Advisory Committee Urges FAA to Loosen Personal Electronic Device Regulations
The US Federal Aviation Administration recently received word from a special advisory committee that it should ease restrictions on airline passengers’ use of personal electronic devices during takeoff and landing. In its recommendation, the advisory committee urges the FAA to allow travelers on commercial airlines to keep their personal electronic devices (PEDs) switched on during takeoff and landing – a decision that is exactly opposite of long-standing rules governing such conduct.
People who are familiar with the talks said the recommendation covers a variety of devices including connected PEDs like smartphones, tablets and e-readers. These electronics will still need to be placed into “Airplane Mode,” meaning their wireless antennas must be turned off, but owners can enjoy other functions such as watching movies or listening to music while taking off and landing.

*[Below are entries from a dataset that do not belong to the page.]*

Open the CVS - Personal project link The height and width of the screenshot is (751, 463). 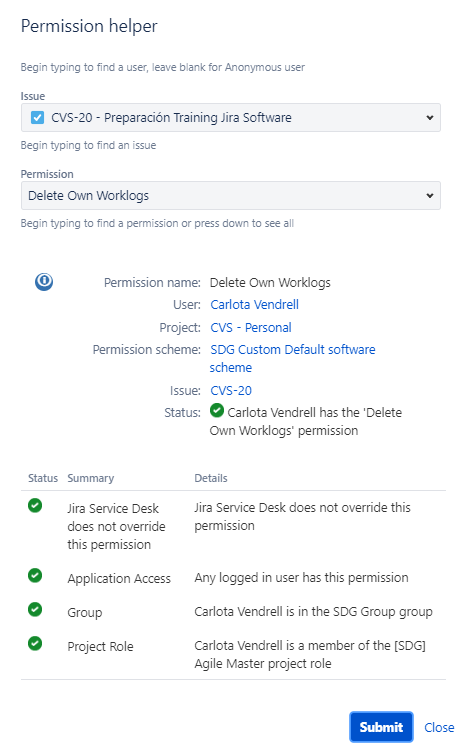tap(251, 328)
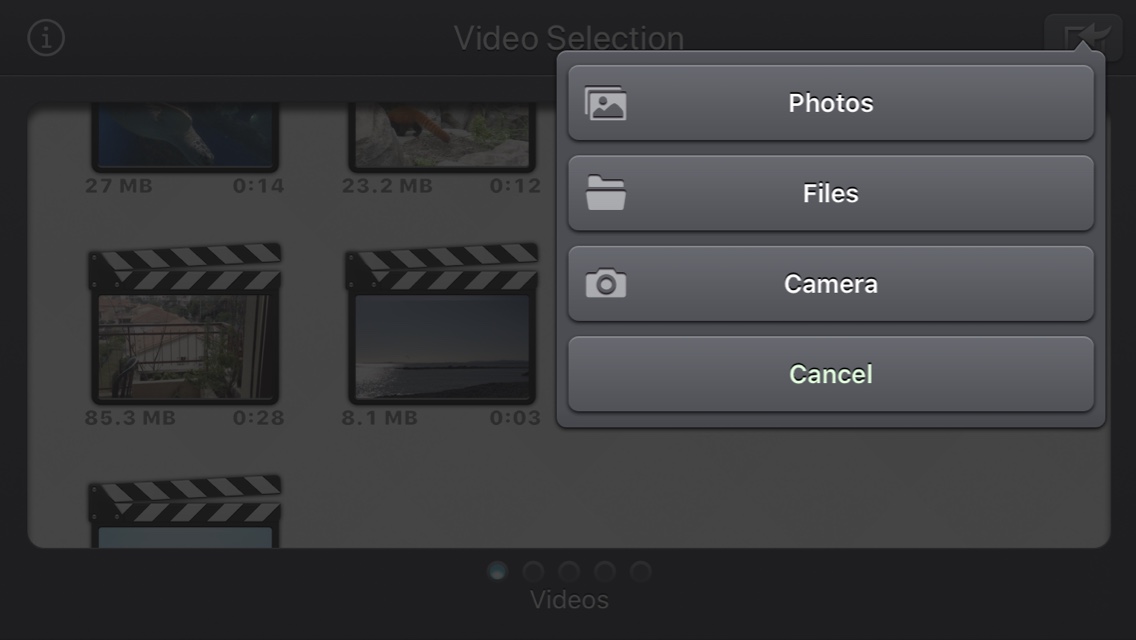Switch to fifth page indicator dot

point(640,571)
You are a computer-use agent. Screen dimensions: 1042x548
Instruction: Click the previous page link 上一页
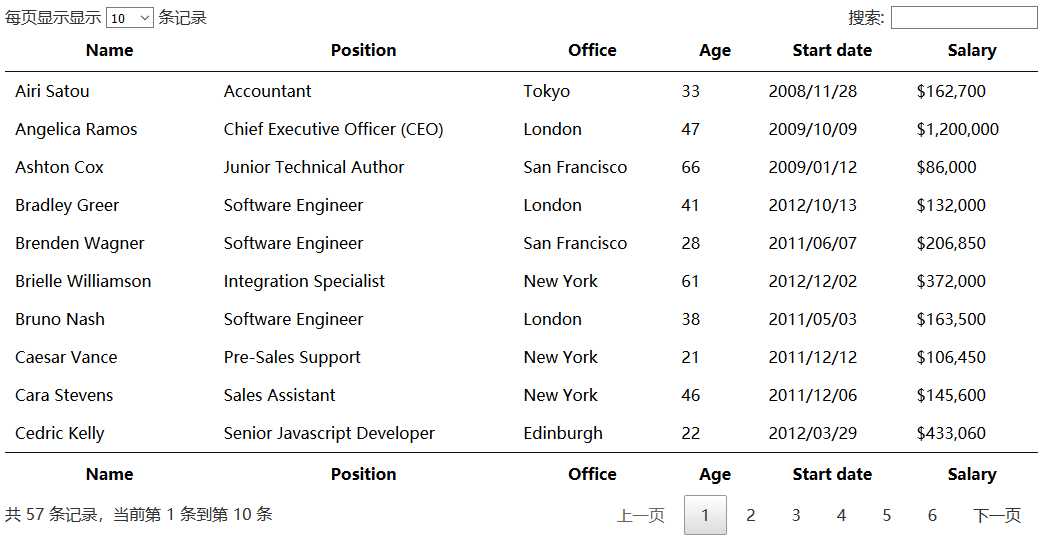[641, 515]
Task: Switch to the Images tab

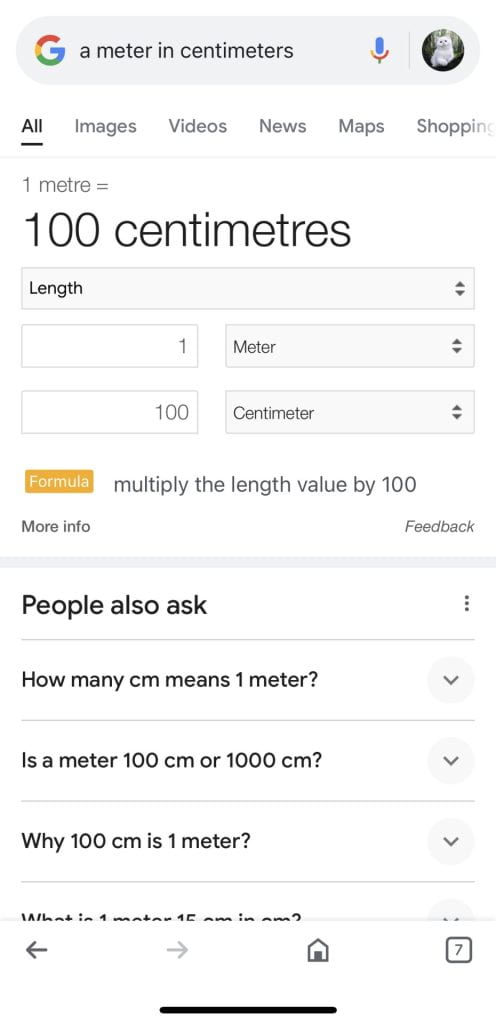Action: [x=106, y=126]
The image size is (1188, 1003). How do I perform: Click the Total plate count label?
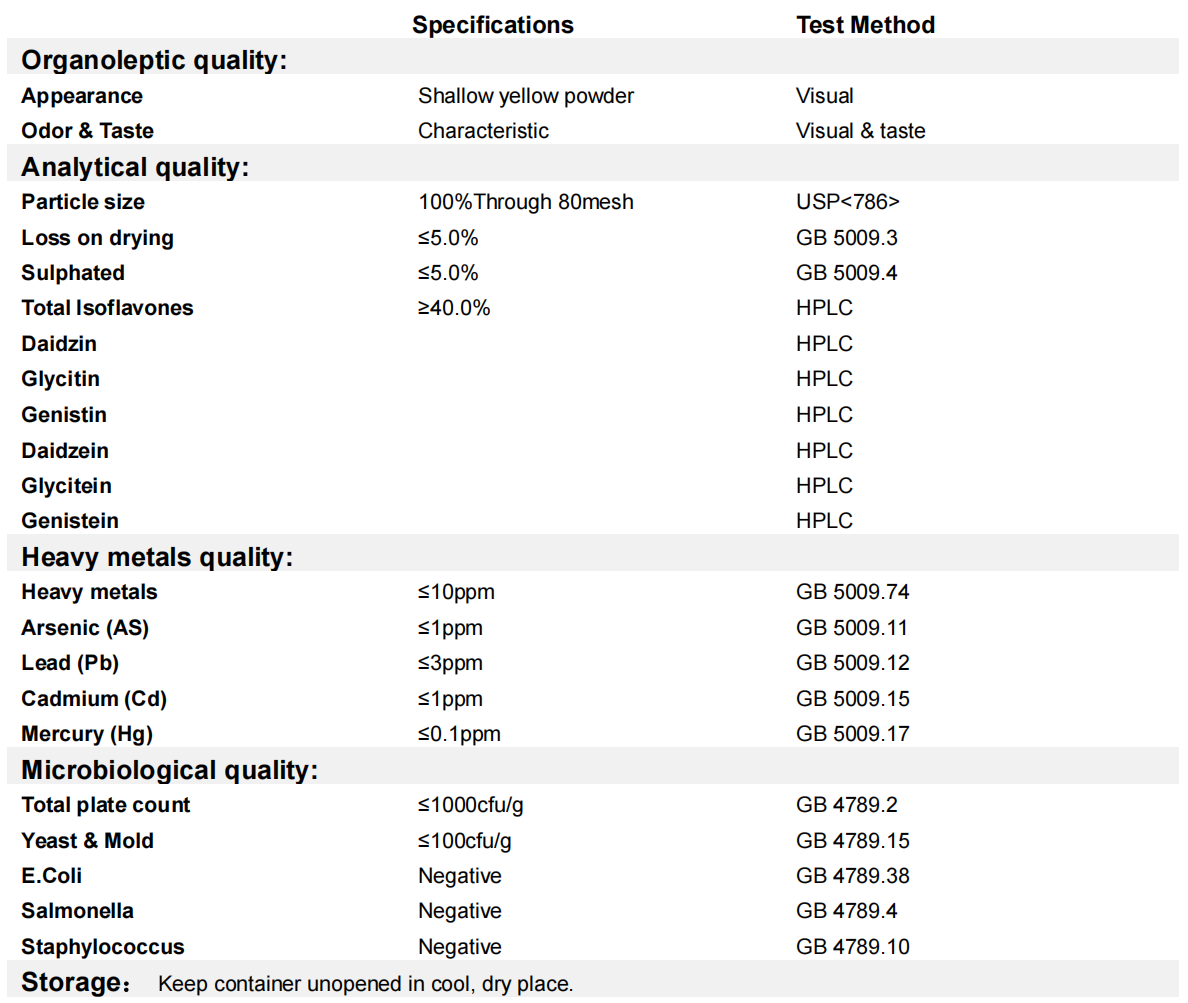[x=106, y=805]
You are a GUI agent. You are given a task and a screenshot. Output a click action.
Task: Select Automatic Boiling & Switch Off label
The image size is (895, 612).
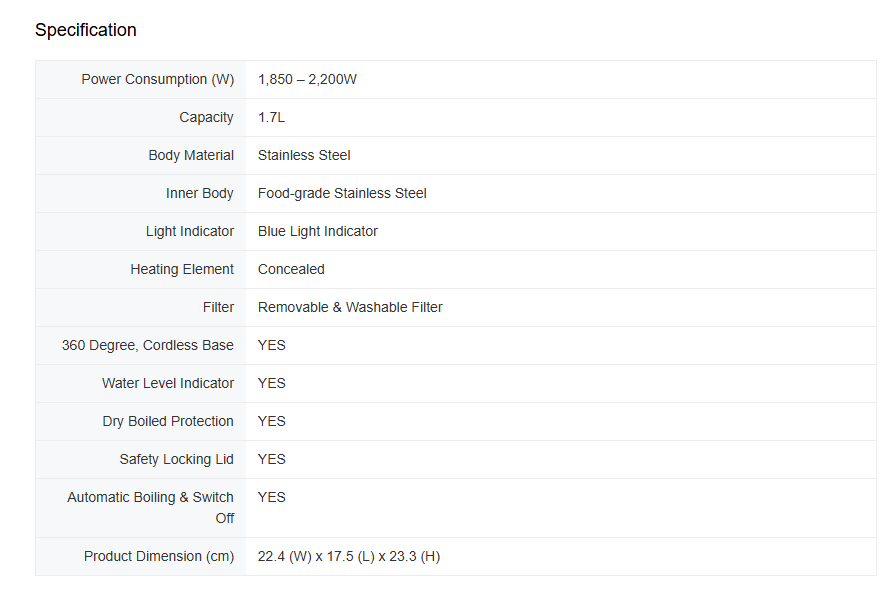pyautogui.click(x=151, y=508)
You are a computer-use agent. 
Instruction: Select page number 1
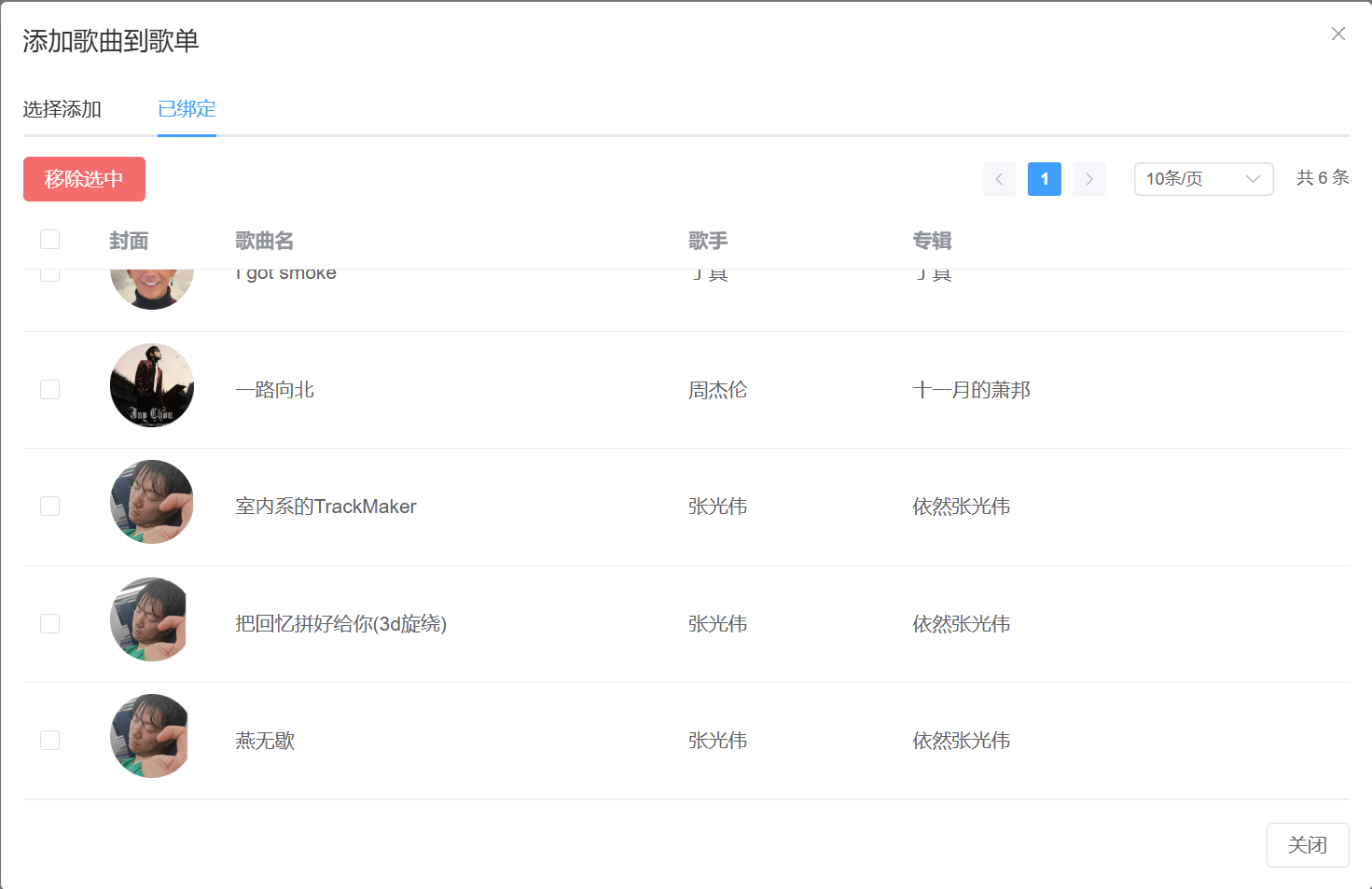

As of right now, all electronic devices are required to be turned off when planes are flying under 10,000 feet. This measure is meant to prevent interference with on-board instrumentation and communication equipment during critical phases of flight. Critics of the existing regulations are saying the rules are baseless, pointing out that newer aircrafts are adequately equipped to deal with interference that may be caused by a PED.
The 28-member committee came to the decision in a closed-door meeting recently and will be issuing an official report to the FAA next week according to sources. While a win for proponents of changing FAA regulations, the agency isn’t legally bound to follow the advice and could stall implementation for years. This is unlikely as the FAA created the committee and put members of its staff on the panel. If the recommendation is followed and put on the fast track to deployment, passengers may see restrictions lifted by as early as 2014. In another scenario, industry officials say airlines may have to apply for FAA approval on a case-by-case basis that could take more than a year to complete.
We’ll have to see what decision ends up being made. What do you think of the whole situation?